Objective 1
In the forum thread below, what did SmartA1ec buy to replace the Windows 7 upgrade version?

Selected text
# Starting Fresh



## SmartA1ec

I apologize in advance if this has already been asked, but when I tried to search for it, the advertisement behind the search bar would get clicked on instead. Im on my phone, so that's probably why.

Anyway, my computer has been acting up latley. It seems to be running slower than usual and I will get random errors about something being corrupt. Its just bugging me, so I wanted to just completley erase any data I have on my HDD and start with a clean slate. I went out and bought windows 7 home 64bit. I had that previously installed but I don't have the disk anymore. Actually, I had the 'upgrade' version and tried that and it gave me errors a few times during reinstall and eventually lead to where I am now, so I figured I'd buy the full version instead. When I tried another reinstall using the upgrade version, it didn't work, giving me some corruption error, and my computer would not boot back to its original state; constantly saying 'windows failed to start, please insert install CD and repair it'. Basically, I don't know which options to use (format, delete, ect.) or what else needs to be done to start fresh. Also, when I get to the install screen after I boot my pc, it says I have 2 partitions. One being a 800+MB 'system reserve' system and the other a 650ishGB primary. Im not sure what those are for and if I need the smaller one.

If that's confusing or you need additional information, let me know and i'll try to clarify.  

Thank you


----------



## johnb35

What is the total size of the hard drive?


----------



## SmartA1ec

500gb


----------



## johnb35

500gb?  So how can you have a 650ish gb partition???  Do you have more than one drive installed?


----------

Objective 2
Retype the rows below, character for character, from the first row up to and including the row containing "Kulturelle Einrichtungen (238, 1403)".

Available records
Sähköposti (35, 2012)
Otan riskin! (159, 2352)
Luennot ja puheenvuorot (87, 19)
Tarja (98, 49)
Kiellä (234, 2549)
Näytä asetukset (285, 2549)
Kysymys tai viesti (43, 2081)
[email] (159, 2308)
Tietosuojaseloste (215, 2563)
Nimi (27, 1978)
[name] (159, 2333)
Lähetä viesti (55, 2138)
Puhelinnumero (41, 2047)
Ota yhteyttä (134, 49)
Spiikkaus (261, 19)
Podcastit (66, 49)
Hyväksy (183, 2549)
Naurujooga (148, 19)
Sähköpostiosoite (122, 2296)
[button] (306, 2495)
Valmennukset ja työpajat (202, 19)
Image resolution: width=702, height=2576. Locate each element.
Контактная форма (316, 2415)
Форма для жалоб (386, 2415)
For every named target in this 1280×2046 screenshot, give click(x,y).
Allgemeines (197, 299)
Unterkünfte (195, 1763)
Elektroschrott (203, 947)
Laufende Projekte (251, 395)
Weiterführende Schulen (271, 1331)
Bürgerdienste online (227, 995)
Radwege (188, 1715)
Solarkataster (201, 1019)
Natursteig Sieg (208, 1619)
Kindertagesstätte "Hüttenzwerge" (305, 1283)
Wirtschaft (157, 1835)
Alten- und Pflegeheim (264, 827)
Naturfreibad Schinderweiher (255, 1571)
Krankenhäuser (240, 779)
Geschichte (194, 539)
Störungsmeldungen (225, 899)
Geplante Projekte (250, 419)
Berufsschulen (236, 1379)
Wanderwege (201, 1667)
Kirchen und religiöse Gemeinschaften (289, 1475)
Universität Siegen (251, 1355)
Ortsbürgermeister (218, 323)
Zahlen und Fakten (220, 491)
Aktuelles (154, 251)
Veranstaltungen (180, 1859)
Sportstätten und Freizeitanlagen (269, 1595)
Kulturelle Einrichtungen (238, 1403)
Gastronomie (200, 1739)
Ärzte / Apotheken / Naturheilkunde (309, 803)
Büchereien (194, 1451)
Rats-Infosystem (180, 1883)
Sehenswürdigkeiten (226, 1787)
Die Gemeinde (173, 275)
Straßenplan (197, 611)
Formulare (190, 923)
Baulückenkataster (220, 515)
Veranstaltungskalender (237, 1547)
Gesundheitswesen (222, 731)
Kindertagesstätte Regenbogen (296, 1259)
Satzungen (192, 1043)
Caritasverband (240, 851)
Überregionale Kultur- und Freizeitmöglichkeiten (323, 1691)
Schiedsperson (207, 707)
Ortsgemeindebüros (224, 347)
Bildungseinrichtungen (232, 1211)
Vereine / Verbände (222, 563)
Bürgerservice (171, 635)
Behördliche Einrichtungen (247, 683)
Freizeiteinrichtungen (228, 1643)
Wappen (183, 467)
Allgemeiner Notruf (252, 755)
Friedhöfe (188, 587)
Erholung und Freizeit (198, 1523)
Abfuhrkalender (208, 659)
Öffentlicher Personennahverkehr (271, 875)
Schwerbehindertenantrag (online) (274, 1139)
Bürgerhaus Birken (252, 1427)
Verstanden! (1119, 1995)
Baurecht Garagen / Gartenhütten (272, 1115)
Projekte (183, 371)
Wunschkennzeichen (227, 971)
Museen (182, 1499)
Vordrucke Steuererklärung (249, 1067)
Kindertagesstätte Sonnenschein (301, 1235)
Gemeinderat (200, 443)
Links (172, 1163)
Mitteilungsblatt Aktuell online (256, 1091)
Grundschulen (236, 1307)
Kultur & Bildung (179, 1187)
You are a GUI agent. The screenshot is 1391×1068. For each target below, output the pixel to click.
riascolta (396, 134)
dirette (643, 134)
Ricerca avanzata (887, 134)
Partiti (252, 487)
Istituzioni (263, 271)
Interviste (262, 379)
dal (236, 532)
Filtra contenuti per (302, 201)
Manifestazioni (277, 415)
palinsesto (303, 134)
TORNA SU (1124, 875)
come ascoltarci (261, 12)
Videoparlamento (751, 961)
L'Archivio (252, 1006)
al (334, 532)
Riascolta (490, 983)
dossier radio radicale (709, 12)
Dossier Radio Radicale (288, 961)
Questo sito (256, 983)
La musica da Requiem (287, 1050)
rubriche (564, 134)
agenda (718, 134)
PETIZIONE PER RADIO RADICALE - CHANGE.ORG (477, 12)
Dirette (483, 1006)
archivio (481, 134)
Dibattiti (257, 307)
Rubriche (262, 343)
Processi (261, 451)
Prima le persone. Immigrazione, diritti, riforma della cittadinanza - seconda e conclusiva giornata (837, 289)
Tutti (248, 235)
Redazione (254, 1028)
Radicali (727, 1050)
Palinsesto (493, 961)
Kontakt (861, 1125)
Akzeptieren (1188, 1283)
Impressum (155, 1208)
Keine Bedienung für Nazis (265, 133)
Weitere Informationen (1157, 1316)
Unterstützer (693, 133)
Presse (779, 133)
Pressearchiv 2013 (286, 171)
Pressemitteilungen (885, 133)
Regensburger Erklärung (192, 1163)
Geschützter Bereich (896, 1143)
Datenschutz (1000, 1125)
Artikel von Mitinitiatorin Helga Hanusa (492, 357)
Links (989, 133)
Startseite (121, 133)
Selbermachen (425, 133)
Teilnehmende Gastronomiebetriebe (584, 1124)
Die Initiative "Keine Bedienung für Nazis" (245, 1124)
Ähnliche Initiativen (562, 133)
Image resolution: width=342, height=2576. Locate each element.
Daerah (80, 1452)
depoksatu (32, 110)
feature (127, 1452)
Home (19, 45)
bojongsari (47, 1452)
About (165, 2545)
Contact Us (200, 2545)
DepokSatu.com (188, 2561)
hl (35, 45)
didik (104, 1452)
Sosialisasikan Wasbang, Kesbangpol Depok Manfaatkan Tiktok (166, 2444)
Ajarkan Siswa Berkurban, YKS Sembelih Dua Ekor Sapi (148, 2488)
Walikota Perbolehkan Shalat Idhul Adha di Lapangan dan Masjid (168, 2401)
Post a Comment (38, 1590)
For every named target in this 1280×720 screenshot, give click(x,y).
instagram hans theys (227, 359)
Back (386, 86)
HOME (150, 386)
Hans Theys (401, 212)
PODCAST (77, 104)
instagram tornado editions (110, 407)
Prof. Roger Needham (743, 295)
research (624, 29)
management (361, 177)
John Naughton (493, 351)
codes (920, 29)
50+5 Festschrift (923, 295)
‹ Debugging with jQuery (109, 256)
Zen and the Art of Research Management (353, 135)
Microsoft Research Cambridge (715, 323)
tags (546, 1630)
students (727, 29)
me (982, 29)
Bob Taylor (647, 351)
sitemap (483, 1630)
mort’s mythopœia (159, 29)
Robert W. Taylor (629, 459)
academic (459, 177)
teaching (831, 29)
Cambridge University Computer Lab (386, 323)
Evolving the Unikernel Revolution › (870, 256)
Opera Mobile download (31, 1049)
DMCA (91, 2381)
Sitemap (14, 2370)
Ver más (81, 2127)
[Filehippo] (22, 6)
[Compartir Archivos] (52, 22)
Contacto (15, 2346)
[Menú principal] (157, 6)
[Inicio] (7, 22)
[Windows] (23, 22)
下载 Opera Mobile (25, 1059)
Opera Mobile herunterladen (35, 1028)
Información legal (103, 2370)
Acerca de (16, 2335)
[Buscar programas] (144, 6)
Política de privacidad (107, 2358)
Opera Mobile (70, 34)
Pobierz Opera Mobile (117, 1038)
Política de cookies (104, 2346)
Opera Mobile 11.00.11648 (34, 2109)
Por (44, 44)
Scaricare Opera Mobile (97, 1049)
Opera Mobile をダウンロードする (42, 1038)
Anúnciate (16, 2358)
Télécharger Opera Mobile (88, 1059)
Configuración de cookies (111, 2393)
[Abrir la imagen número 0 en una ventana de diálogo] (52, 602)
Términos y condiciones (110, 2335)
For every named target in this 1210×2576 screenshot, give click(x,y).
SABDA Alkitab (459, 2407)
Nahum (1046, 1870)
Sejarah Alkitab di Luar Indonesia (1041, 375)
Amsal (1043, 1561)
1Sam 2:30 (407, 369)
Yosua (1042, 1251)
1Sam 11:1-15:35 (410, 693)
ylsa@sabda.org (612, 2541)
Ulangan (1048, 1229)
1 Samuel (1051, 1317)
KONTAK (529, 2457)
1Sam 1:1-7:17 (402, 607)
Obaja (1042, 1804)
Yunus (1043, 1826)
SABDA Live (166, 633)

Written answer 1
The full version of Windows 7 Home 64-bit.

Written answer 2
Sähköposti (35, 2012)
Otan riskin! (159, 2352)
Luennot ja puheenvuorot (87, 19)
Tarja (98, 49)
Kiellä (234, 2549)
Näytä asetukset (285, 2549)
Kysymys tai viesti (43, 2081)
[email] (159, 2308)
Tietosuojaseloste (215, 2563)
Nimi (27, 1978)
[name] (159, 2333)
Lähetä viesti (55, 2138)
Puhelinnumero (41, 2047)
Ota yhteyttä (134, 49)
Spiikkaus (261, 19)
Podcastit (66, 49)
Hyväksy (183, 2549)
Naurujooga (148, 19)
Sähköpostiosoite (122, 2296)
[button] (306, 2495)
Valmennukset ja työpajat (202, 19)
Image resolution: width=702, height=2576. Locate each element.
Контактная форма (316, 2415)
Форма для жалоб (386, 2415)
For every named target in this 1280×2046 screenshot, give click(x,y).
Allgemeines (197, 299)
Unterkünfte (195, 1763)
Elektroschrott (203, 947)
Laufende Projekte (251, 395)
Weiterführende Schulen (271, 1331)
Bürgerdienste online (227, 995)
Radwege (188, 1715)
Solarkataster (201, 1019)
Natursteig Sieg (208, 1619)
Kindertagesstätte "Hüttenzwerge" (305, 1283)
Wirtschaft (157, 1835)
Alten- und Pflegeheim (264, 827)
Naturfreibad Schinderweiher (255, 1571)
Krankenhäuser (240, 779)
Geschichte (194, 539)
Störungsmeldungen (225, 899)
Geplante Projekte (250, 419)
Berufsschulen (236, 1379)
Wanderwege (201, 1667)
Kirchen und religiöse Gemeinschaften (289, 1475)
Universität Siegen (251, 1355)
Ortsbürgermeister (218, 323)
Zahlen und Fakten (220, 491)
Aktuelles (154, 251)
Veranstaltungen (180, 1859)
Sportstätten und Freizeitanlagen (269, 1595)
Kulturelle Einrichtungen (238, 1403)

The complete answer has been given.